Material supplied

%%

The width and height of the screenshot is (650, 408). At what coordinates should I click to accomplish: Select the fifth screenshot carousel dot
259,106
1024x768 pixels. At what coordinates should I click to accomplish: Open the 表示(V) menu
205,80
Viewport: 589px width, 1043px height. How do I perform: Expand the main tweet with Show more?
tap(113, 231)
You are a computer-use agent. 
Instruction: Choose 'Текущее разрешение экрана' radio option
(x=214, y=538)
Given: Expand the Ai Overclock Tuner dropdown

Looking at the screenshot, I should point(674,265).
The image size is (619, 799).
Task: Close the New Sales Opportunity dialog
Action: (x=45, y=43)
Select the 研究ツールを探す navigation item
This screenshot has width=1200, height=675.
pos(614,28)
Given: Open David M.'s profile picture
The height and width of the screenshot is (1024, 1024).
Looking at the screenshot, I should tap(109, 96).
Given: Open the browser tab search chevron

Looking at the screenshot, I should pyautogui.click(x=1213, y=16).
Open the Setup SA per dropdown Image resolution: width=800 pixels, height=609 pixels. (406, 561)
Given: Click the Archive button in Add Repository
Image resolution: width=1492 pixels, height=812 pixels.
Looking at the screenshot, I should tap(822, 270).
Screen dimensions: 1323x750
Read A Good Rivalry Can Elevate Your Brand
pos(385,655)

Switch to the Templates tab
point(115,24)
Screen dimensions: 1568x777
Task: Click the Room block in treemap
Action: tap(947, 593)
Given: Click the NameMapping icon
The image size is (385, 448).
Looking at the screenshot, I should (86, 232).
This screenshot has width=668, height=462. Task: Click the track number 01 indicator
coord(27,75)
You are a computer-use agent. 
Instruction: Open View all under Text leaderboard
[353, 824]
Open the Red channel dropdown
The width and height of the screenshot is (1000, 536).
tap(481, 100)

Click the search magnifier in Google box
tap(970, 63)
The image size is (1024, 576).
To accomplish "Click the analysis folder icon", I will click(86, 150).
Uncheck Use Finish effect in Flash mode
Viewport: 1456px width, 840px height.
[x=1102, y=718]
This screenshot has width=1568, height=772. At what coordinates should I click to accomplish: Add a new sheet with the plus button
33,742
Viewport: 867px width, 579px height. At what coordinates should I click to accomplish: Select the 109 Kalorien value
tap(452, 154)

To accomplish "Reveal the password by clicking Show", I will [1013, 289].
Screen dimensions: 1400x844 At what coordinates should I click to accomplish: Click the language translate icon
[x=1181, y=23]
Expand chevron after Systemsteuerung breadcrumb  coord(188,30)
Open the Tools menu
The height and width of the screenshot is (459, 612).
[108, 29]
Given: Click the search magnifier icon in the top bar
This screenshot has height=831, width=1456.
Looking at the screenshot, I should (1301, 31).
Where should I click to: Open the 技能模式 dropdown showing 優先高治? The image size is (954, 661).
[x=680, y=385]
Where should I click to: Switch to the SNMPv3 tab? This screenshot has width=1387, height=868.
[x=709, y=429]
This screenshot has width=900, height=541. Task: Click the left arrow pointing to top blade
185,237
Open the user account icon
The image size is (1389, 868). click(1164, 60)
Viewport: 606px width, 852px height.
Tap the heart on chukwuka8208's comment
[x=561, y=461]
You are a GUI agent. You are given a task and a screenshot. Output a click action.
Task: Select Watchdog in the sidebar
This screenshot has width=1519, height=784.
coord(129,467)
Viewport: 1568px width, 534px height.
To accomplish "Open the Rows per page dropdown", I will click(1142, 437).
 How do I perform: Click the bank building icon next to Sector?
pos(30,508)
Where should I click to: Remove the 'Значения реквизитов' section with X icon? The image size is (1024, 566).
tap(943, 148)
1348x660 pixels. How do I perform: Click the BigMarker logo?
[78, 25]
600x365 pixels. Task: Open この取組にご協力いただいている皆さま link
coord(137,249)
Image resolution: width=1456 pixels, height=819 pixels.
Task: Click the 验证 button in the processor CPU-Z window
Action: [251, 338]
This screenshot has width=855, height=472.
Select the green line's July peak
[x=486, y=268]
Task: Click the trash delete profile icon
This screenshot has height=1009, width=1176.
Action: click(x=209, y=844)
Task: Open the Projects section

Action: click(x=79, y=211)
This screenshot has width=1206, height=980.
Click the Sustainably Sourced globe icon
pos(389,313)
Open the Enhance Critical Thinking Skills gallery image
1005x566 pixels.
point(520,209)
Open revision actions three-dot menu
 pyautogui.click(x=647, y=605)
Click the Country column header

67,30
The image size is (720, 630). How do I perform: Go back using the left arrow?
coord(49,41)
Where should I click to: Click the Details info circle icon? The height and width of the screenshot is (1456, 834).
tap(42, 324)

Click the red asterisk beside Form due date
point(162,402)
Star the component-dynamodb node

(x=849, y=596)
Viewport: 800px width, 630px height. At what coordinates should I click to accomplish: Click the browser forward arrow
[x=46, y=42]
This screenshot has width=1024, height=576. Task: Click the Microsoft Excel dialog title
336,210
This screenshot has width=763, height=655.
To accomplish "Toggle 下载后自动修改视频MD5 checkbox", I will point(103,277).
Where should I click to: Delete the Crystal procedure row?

%%

Set task
Rewrite all of the data above as a numbered list with one item per line, omitting the blank lines.

Result
1. The width and height of the screenshot is (650, 408). At what coordinates should I click to accomplish: Select the fifth screenshot carousel dot
2. 259,106
3. 1024x768 pixels. At what coordinates should I click to accomplish: Open the 表示(V) menu
4. 205,80
5. Viewport: 589px width, 1043px height. How do I perform: Expand the main tweet with Show more?
6. tap(113, 231)
7. You are a computer-use agent. 
8. Instruction: Choose 'Текущее разрешение экрана' radio option
9. (x=214, y=538)
10. Given: Expand the Ai Overclock Tuner dropdown
11. Looking at the screenshot, I should point(674,265).
12. The image size is (619, 799).
13. Task: Close the New Sales Opportunity dialog
14. Action: (x=45, y=43)
15. Select the 研究ツールを探す navigation item
16. This screenshot has width=1200, height=675.
17. pos(614,28)
18. Given: Open David M.'s profile picture
19. The height and width of the screenshot is (1024, 1024).
20. Looking at the screenshot, I should tap(109, 96).
21. Given: Open the browser tab search chevron
22. Looking at the screenshot, I should pyautogui.click(x=1213, y=16).
23. Open the Setup SA per dropdown Image resolution: width=800 pixels, height=609 pixels. (406, 561)
24. Given: Click the Archive button in Add Repository
25. Image resolution: width=1492 pixels, height=812 pixels.
26. Looking at the screenshot, I should tap(822, 270).
27. Screen dimensions: 1323x750
28. Read A Good Rivalry Can Elevate Your Brand
29. pos(385,655)
30. Switch to the Templates tab
31. point(115,24)
32. Screen dimensions: 1568x777
33. Task: Click the Room block in treemap
34. Action: tap(947, 593)
35. Given: Click the NameMapping icon
36. The image size is (385, 448).
37. Looking at the screenshot, I should (86, 232).
38. This screenshot has width=668, height=462. Task: Click the track number 01 indicator
39. coord(27,75)
40. You are a computer-use agent. 
41. Instruction: Open View all under Text leaderboard
42. [353, 824]
43. Open the Red channel dropdown
44. The width and height of the screenshot is (1000, 536).
45. tap(481, 100)
46. Click the search magnifier in Google box
47. tap(970, 63)
48. The image size is (1024, 576).
49. To accomplish "Click the analysis folder icon", I will click(86, 150).
50. Uncheck Use Finish effect in Flash mode
51. Viewport: 1456px width, 840px height.
52. [x=1102, y=718]
53. This screenshot has width=1568, height=772. At what coordinates should I click to accomplish: Add a new sheet with the plus button
54. 33,742
55. Viewport: 867px width, 579px height. At what coordinates should I click to accomplish: Select the 109 Kalorien value
56. tap(452, 154)
57. To accomplish "Reveal the password by clicking Show", I will [1013, 289].
58. Screen dimensions: 1400x844 At what coordinates should I click to accomplish: Click the language translate icon
59. [x=1181, y=23]
60. Expand chevron after Systemsteuerung breadcrumb  coord(188,30)
61. Open the Tools menu
62. The height and width of the screenshot is (459, 612).
63. [108, 29]
64. Given: Click the search magnifier icon in the top bar
65. This screenshot has height=831, width=1456.
66. Looking at the screenshot, I should (1301, 31).
67. Where should I click to: Open the 技能模式 dropdown showing 優先高治? The image size is (954, 661).
68. [x=680, y=385]
69. Where should I click to: Switch to the SNMPv3 tab? This screenshot has width=1387, height=868.
70. [x=709, y=429]
71. This screenshot has width=900, height=541. Task: Click the left arrow pointing to top blade
72. 185,237
73. Open the user account icon
74. The image size is (1389, 868). click(1164, 60)
75. Viewport: 606px width, 852px height.
76. Tap the heart on chukwuka8208's comment
77. [x=561, y=461]
78. You are a GUI agent. You are given a task and a screenshot. Output a click action.
79. Task: Select Watchdog in the sidebar
80. This screenshot has width=1519, height=784.
81. coord(129,467)
82. Viewport: 1568px width, 534px height.
83. To accomplish "Open the Rows per page dropdown", I will click(1142, 437).
84.  How do I perform: Click the bank building icon next to Sector?
85. pos(30,508)
86. Where should I click to: Remove the 'Значения реквизитов' section with X icon? The image size is (1024, 566).
87. tap(943, 148)
88. 1348x660 pixels. How do I perform: Click the BigMarker logo?
89. [78, 25]
90. 600x365 pixels. Task: Open この取組にご協力いただいている皆さま link
91. coord(137,249)
92. Image resolution: width=1456 pixels, height=819 pixels.
93. Task: Click the 验证 button in the processor CPU-Z window
94. Action: [251, 338]
95. This screenshot has width=855, height=472.
96. Select the green line's July peak
97. [x=486, y=268]
98. Task: Click the trash delete profile icon
99. This screenshot has height=1009, width=1176.
100. Action: click(x=209, y=844)
101. Task: Open the Projects section
102. Action: click(x=79, y=211)
103. This screenshot has width=1206, height=980.
104. Click the Sustainably Sourced globe icon
105. pos(389,313)
106. Open the Enhance Critical Thinking Skills gallery image
107. 1005x566 pixels.
108. point(520,209)
109. Open revision actions three-dot menu
110.  pyautogui.click(x=647, y=605)
111. Click the Country column header
112. 67,30
113. The image size is (720, 630). How do I perform: Go back using the left arrow?
114. coord(49,41)
115. Where should I click to: Click the Details info circle icon? The height and width of the screenshot is (1456, 834).
116. tap(42, 324)
117. Click the red asterisk beside Form due date
118. point(162,402)
119. Star the component-dynamodb node
120. (x=849, y=596)
121. Viewport: 800px width, 630px height. At what coordinates should I click to accomplish: Click the browser forward arrow
122. [x=46, y=42]
123. This screenshot has width=1024, height=576. Task: Click the Microsoft Excel dialog title
124. 336,210
125. This screenshot has width=763, height=655.
126. To accomplish "Toggle 下载后自动修改视频MD5 checkbox", I will point(103,277).
127. Where should I click to: Delete the Crystal procedure row?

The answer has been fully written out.